Can you imagine working full-time in your chosen profession, then staying on-call to volunteer your professional services 24 hours a day, seven days a week? Can you imagine still volunteering many years after you have retired from that profession?
I recently met a few men who have done just that for more than 50 years.
It has been a calling for countless firefighters at the Newell Volunteer Fire Department. Many have remained volunteers long after retirement age. There are many more who continue to do it at all ages and stages of their career.
That says a lot about those individuals and how much they care about others.
Due to annexation, the Newell Volunteer Fire Department officially closed its doors June 30.
On June 26, I made a surprise afternoon visit to the station.
What struck me immediately was the obvious display of friendship and sense of family the volunteers shared. The guys in the room included Calvin Caldwell, vice president of the Newell VFD Board of Directors; Alex Caldwell - Calvin's son - captain of the Newell VFD; and Brian Smith and Chris Hinesly, both volunteer firefighters.
I felt like a stranger walking in on a fun-loving family that was preparing for an inevitable loss. Even though they had put out a fire in Harrisburg at 6:45 a.m., they were in great spirits.
There was a deep sense of nostalgia in the room. Calvin Caldwell, the obvious historian, has worked with the Newell department for 51 years.
"There will be emptiness" after the station closes, he said. "I've made a lot of friends."
Alex Caldwell is a third-generation Newell volunteer firefighter. "There will be something missing. I've been doing this for 22 years, but it's been a part of me for my whole life," he said.
Alex Caldwell's great uncle, Baxter Caldwell, was the first chief of the Newell department.
Alex said the staff at the time the department closed consisted of 30-35 firefighters.
Of that number, about 16 work for the Charlotte Fire Department. During the past two years, modest pay was offered for a few of the staff members, but even when they were not on the clock they were always on call.

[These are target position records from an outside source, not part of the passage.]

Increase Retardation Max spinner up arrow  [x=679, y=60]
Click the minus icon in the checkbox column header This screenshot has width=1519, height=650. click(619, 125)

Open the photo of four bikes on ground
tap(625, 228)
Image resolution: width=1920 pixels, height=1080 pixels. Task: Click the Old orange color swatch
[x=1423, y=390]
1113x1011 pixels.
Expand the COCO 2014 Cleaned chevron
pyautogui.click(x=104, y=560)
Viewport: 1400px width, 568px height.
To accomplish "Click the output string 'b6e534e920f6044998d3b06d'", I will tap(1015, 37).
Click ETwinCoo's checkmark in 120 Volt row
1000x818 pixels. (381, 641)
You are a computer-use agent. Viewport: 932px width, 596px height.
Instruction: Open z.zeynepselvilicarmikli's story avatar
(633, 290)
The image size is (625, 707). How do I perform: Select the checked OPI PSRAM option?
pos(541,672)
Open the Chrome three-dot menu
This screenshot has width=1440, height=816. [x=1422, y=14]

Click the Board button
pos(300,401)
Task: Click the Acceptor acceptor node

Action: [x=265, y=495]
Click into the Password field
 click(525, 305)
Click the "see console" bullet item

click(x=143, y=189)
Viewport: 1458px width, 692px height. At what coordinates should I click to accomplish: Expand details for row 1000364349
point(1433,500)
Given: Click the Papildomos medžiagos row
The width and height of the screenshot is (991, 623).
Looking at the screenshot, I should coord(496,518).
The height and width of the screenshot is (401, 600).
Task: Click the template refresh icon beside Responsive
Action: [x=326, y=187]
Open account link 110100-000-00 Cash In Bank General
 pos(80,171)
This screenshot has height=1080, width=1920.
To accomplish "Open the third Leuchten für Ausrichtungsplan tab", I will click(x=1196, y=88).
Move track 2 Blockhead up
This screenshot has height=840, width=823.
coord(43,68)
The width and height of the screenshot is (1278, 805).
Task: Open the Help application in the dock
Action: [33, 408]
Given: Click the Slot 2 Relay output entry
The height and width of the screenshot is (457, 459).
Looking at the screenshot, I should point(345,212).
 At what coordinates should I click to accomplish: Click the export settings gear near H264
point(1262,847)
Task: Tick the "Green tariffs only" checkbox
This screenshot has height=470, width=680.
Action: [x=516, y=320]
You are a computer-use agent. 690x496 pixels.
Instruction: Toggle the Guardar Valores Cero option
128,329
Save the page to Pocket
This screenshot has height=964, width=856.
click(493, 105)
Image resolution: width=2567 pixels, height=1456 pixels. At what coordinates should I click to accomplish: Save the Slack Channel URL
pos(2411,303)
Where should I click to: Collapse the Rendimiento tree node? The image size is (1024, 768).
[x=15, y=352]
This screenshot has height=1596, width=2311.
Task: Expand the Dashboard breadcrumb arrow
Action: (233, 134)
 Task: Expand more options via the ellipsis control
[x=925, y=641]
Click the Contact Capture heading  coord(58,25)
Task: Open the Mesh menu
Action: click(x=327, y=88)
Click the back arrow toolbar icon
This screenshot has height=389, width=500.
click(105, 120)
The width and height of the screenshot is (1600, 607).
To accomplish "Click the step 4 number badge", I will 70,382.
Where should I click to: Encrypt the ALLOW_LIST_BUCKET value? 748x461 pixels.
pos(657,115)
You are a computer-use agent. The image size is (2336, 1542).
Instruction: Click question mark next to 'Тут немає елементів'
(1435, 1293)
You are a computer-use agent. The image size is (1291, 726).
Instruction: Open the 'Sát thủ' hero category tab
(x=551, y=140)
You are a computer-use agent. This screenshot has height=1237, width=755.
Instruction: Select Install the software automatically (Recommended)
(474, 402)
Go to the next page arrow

Calvin Caldwell encouraged me to call his buddy, Harley Cook, current president of the Mecklenburg County Volunteer Fireman's Association. Both he and Calvin have been part of the Newell VFD for 51 years.
"It was just a desire to serve the community and help people," said Cook. When I asked how it felt to close the Newell VFD, Cook said, "We're very close-knit. I can't think of a word that fits it more than 'family.' "
"When a member has trouble you go to their aid like a family member."
Cook said there are no plans for the volunteers to get together in the future, but said he knew they would definitely maintain some contact.
After serving the citizens of northeast Mecklenburg County for more than 60 years, Newell Volunteer Fire Department will no longer provide fire, rescue or EMS services, but one thing remains sure: The bond shared by this group will never be broken.
A special "thank you" to the members of the Newell VFD and all the volunteer firefighters who go above and beyond in their chosen profession.